Bu tarz davranışlar, aynı zamanda kendi kendini tatmin edici de olabiliyor ve dışa dönük insanlar daha olumlu durumları deneyimleyebiliyorlar. Ilinois Üniversitesi’nden araştırmacılar EdDiener ve KeithMagnus, lisans düzeyinde eğitim gören öğrenciler üzerinde bir araştırma yaptılar. 4 yıl sonra okulu bitirdiklerinde tekrar incelemeye tutulan öğrencilerden, dışa dönük olanların içine kapanık olanlara nazaran, daha sorunsuz bir hayat yaşadıklarını gözlemledir. Dışa dönük olanlar içinde daha fazla evlenen, iş bulan ve yeni, yakın arkadaşlıklar kuranlar bulunuyordu.
Dışa dönük insanlar, başka insanlarla daha çok ilgilenirler. Arkadaş çevreleri daha geniştir ve olumlu geri dönüşü olan sosyal aktivitelere daha fazla katılırlar. Arkalarında daha büyük bir sosyal destek ve ilgi vardır; bu da, iyi hissetmenin kaynağını oluşturur.
- Kişisel kontrol: Mutlu insanlar, kendi kaderlerini seçtiklerine inanırlar
Michigan Üniversitesi’nin ülke çapında yaptığı bir çalışmayı özetleyen araştırmacı AngusCampbell, şunları söylüyor: “Kendi hayatı üzerinde güçlü bir kontrolü olduğuna inanmak, mutlu olmak konusunda olumlu düşüncelere sahip olmanın en güvenilir işaretidir.” Amerikalıların, hayatlarının kontrolünü elinde tuttuğunu düşünen ve kendilerinden memnun olan %15’i, “mutlulukla ilgili olağanüstü pozitif hisler”e sahip olduklarını belirtiyorlar.

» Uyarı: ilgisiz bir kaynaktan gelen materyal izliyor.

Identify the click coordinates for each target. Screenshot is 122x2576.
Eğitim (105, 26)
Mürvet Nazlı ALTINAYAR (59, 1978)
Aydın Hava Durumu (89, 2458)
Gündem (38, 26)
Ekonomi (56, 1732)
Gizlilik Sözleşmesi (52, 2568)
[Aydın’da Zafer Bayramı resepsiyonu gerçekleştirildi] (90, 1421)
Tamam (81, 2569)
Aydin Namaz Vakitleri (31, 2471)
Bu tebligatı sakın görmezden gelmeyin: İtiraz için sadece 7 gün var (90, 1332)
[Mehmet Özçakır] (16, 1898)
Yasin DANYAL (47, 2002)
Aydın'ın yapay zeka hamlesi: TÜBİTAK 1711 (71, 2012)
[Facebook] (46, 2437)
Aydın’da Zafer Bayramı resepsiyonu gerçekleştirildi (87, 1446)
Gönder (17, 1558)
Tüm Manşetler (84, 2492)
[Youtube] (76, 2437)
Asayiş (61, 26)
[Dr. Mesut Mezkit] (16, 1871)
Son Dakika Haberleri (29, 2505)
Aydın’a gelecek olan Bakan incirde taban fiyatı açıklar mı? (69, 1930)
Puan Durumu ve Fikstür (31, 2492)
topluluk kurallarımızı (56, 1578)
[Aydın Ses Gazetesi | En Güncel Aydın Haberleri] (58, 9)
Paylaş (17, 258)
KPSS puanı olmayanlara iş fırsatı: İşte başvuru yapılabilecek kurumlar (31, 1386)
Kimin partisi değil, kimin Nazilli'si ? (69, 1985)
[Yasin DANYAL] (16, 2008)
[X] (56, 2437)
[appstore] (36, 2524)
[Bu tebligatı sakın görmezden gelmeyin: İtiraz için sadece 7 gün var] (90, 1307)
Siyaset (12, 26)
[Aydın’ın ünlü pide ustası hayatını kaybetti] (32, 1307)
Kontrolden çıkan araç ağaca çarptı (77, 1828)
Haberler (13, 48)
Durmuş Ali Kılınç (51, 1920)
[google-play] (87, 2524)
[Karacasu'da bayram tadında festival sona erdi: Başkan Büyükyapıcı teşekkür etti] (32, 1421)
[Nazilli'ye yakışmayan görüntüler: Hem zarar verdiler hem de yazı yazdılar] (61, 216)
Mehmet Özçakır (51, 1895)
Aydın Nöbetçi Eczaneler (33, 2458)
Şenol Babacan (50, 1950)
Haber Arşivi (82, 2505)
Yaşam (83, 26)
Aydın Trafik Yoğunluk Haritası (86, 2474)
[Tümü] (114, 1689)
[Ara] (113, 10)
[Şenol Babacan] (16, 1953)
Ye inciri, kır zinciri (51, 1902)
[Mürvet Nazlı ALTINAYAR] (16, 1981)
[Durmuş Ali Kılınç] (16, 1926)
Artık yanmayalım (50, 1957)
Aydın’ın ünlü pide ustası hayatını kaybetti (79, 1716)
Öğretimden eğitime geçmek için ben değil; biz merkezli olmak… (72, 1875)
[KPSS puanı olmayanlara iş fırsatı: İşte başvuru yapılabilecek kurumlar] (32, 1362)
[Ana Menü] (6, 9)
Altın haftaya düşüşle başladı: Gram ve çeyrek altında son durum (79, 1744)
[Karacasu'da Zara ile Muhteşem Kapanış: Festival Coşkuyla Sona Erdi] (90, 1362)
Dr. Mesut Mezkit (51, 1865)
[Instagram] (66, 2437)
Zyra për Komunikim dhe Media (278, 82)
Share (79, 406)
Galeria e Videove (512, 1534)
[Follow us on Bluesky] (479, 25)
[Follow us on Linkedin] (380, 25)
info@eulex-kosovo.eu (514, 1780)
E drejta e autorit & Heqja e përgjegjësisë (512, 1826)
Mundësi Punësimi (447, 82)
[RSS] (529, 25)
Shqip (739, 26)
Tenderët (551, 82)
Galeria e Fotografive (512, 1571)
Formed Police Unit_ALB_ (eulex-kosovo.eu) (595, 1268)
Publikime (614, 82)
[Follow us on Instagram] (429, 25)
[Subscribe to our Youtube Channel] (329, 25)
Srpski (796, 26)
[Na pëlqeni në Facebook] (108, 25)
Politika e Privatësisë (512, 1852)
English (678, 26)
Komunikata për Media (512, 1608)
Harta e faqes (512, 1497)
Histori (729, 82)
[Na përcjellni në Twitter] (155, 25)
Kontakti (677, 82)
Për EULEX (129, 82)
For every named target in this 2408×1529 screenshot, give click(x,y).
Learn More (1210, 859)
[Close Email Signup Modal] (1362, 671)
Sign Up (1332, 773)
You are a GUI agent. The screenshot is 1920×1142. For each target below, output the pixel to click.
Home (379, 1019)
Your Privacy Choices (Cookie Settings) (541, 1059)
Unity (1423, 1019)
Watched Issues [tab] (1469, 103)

Sahip olduğunuz kişisel kontrolü ele alın. “Hayatımın gittiği yönü yeterince kontrol edemiyorum” ya da “başıma ne geliyorsa, kendi eylemlerimin sonucudur” önermelerinden hangisine katılıyorsunuz? Ya da “dünyayı bir avuç güçlü insan yönetiyor” mu “sıradan bir insan hükümetin kararlarını etkileyebilir” mi diyorsunuz? Bu cümlelere, kendi içlerinde bir kontrol mekanizması olduğunu düşünerek cevap verenler, genel olarak okullarında daha başarılı oluyor, stresle daha iyi başa çıkıyor ve daha mutlu yaşıyorlar.
İnsanların sahip olduğu kontrolü artırmak, sağlık ve morallerinde de gelişme kaydedilmesini sağlıyor. Mutlu insanlar da, aynı şekilde, zamanlarını verimli kullanarak daha fazla kontrol sahibi olanlar arasından çıkıyor. Doldurulmamış zaman, özellikle zamanını planlamayan işsiz insanlar için, tatmin edici olmayan bir durum. Geç saatlere kadar uyumak, öylesine vakit geçirmek ve televizyon izlemek, boş bir duygu yaratır. Mutlu insanların zamanları ise planlıdır; onlar dakik ve etkin olmayı severler. Oxford Üniversitesi’nden psikolog Michael Argyle diyor ki, “mutsuz insanlar için zaman, doldurulmamış, açık ve bir şeye adanmamıştır; sürekli bir şeyleri ertelerler ve verimsizdirler.”
İnsanın kendine önceden belirlenmiş süreler tanıması ve bunlara uyması, kendinden emin bir kişisel kontrol duygusu sağlar.